I got back in the car feeling like someone kicked me in the belly and I headed back downtown. I looked at my watch and groaned, wondering when this day would end.
At the corner of Pico and Figueroa I saw a blind man with a red-tipped cane getting ready to board a bus. Some do-gooder in a mod suit was grabbing the blind man’s elbow and aiming him, and finally the blind man said something to the meddler and made his own way.
“That’s telling him, Blinky,” I said under my breath. “You got to do for yourself in this world or they’ll beat you down. The gods are strong, lonesome bastards and
you
got to be too.”
A
T ELEVEN-FIFTEEN
I was parking in front of Seymour’s to meet Cruz. His car was there but I looked in the window and he wasn’t at the counter. I wondered where he could be. Then I looked down the block and saw three black-and-whites, two detective cars, and an ambulance.
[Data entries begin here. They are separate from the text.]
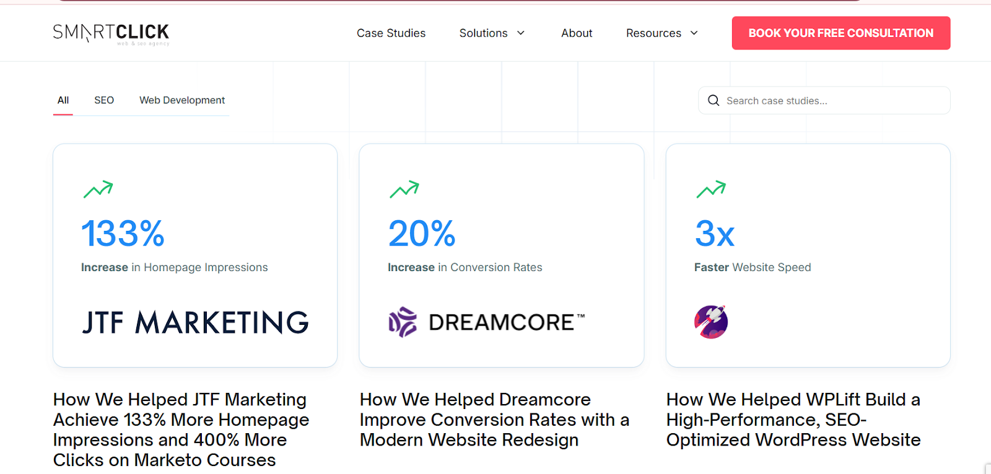Click the green growth arrow on JTF Marketing card
This screenshot has height=474, width=991.
pos(98,189)
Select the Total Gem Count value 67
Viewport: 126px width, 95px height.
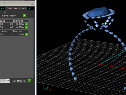(30, 8)
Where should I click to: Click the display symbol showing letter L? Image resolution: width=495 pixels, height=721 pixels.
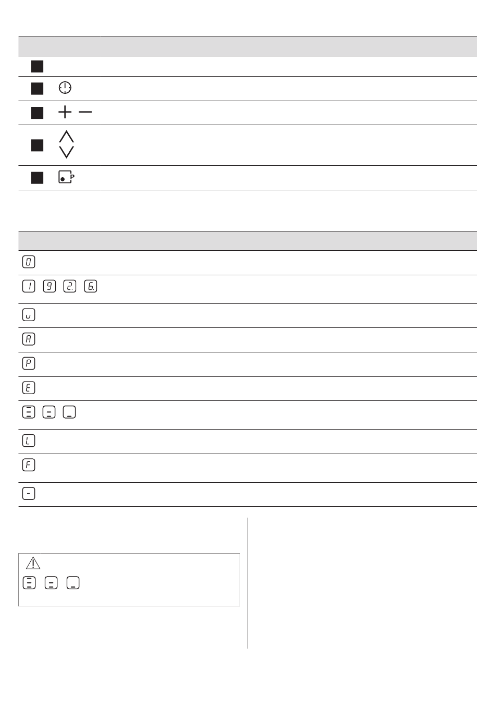(29, 441)
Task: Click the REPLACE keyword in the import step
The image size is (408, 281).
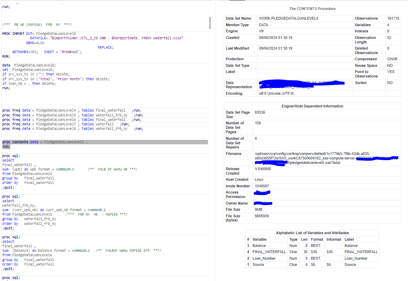Action: (x=105, y=47)
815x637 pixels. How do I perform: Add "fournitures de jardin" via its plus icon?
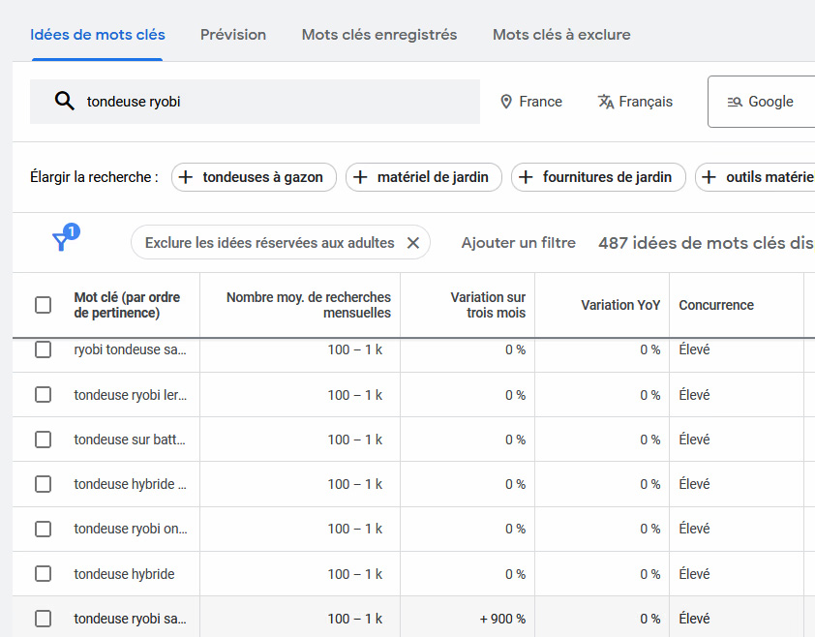[x=526, y=177]
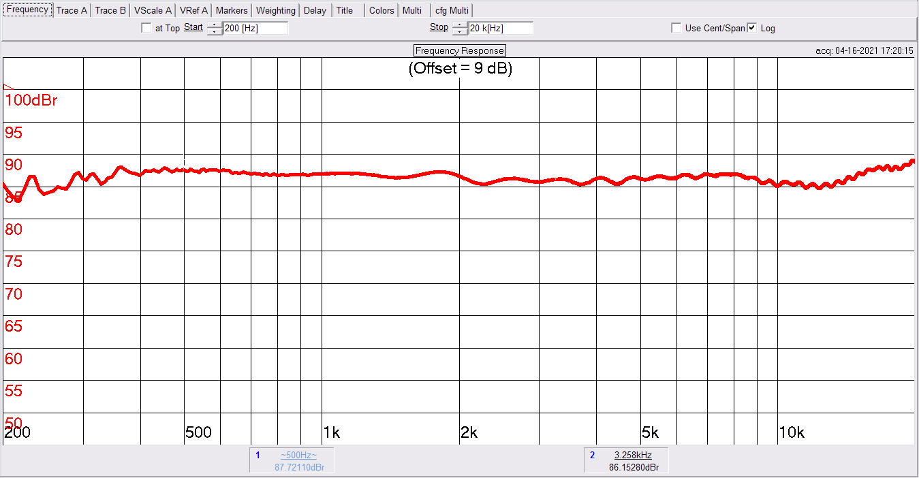Select the VScale A tab
Image resolution: width=919 pixels, height=478 pixels.
[153, 10]
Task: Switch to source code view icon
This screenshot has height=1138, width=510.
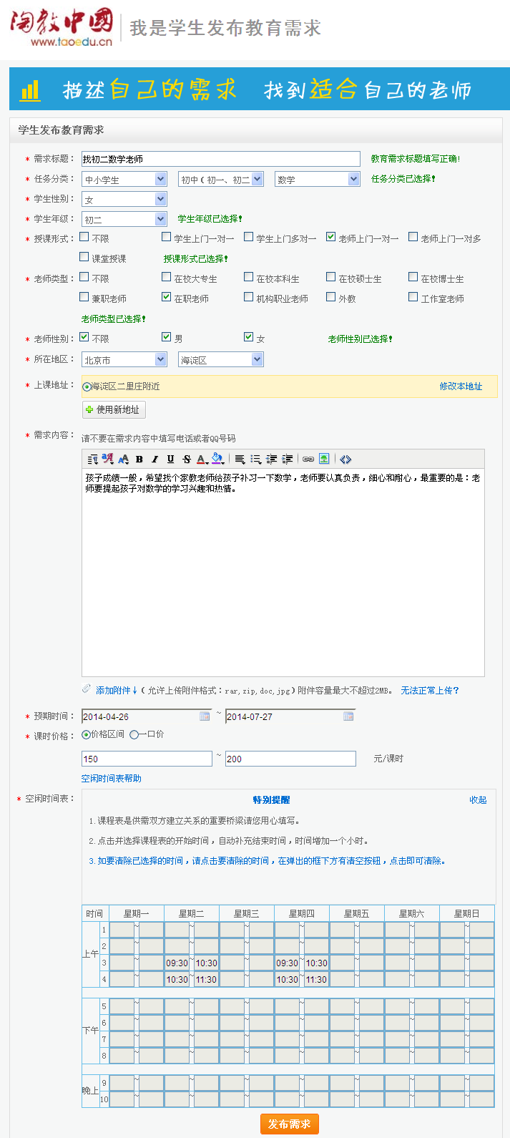Action: [x=345, y=459]
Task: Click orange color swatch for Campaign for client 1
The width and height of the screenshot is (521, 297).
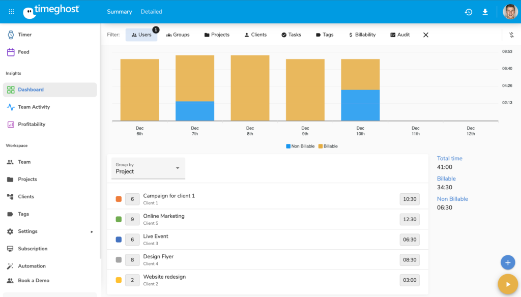Action: pyautogui.click(x=119, y=199)
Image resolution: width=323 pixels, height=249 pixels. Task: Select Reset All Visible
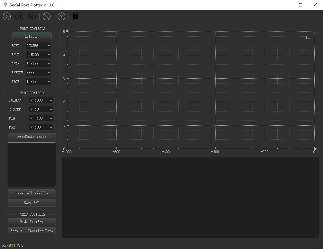tap(32, 193)
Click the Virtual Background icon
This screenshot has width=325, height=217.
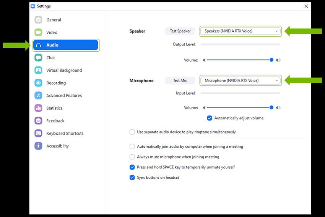[x=38, y=70]
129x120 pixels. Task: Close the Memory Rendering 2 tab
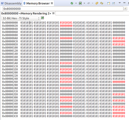(x=53, y=13)
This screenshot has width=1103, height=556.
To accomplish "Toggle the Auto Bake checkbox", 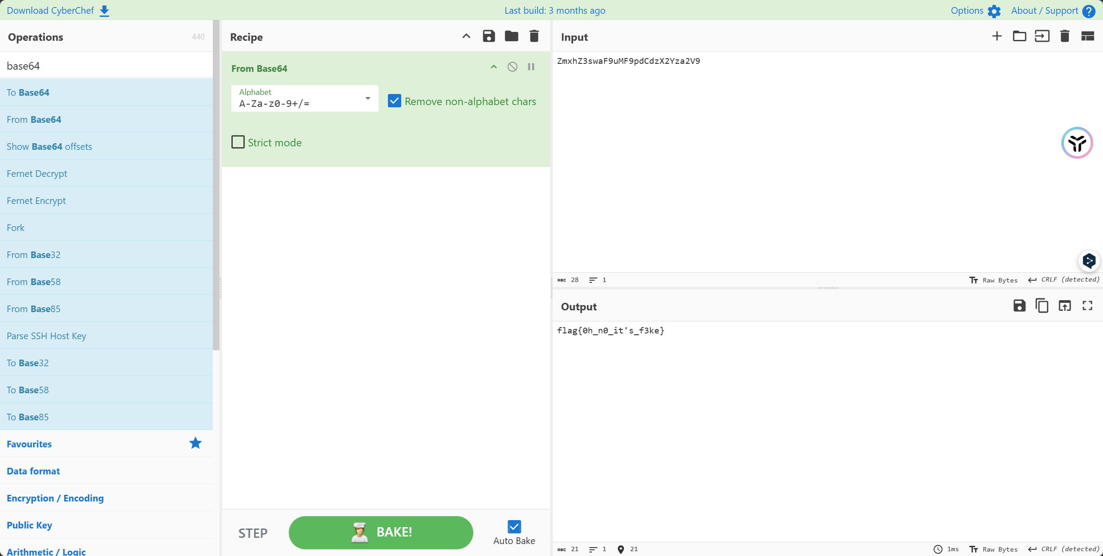I will click(x=514, y=527).
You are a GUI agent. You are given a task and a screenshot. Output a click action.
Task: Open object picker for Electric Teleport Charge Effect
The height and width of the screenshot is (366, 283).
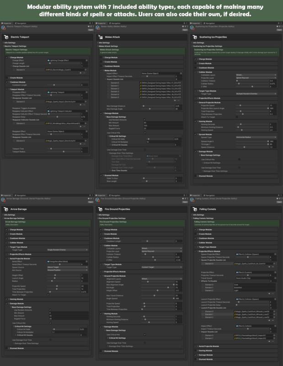(87, 60)
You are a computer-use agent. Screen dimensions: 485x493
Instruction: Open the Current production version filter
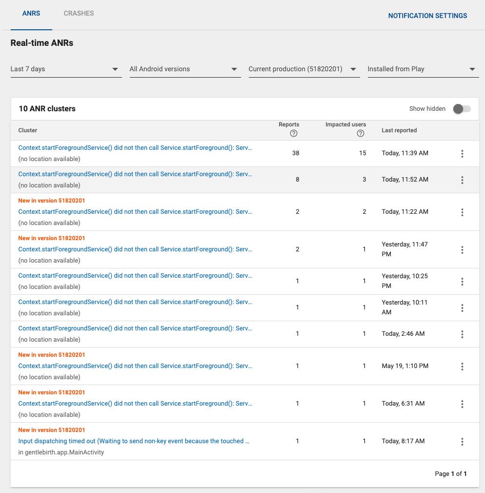coord(304,69)
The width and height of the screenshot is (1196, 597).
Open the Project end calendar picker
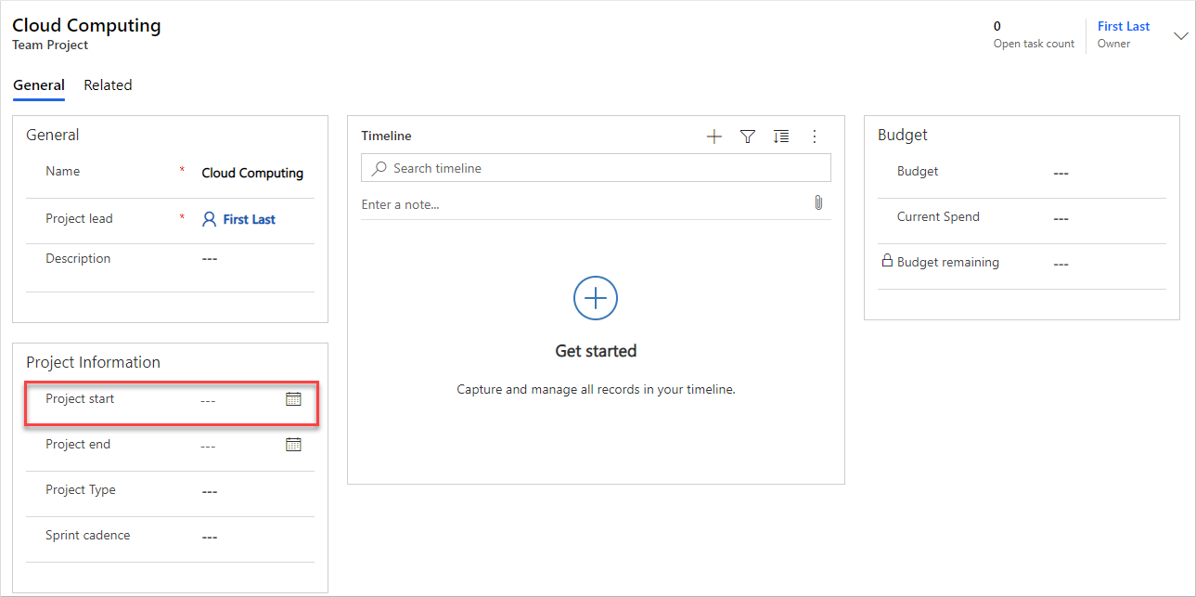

Being off the air with the kid I hadn’t heard a call come out, and I walked down there and made my way through a crowd of people that was forming on the sidewalk around the drugstore. Just like everybody else, I was curious.
“What’s happening, Clarence?” I said to Evans, who was standing in front of the door.
“Didn’t you hear, Bumper?” said Evans, and he was sweating and looked sick, his coffee-brown face working nervously every-which way, and he kept looking around everywhere but at me.
“Hear what?”
“There was a holdup. A cop walked in and got shot,” said a humpbacked shine man in a sailor’s hat, looking up at me with an idiotic smile.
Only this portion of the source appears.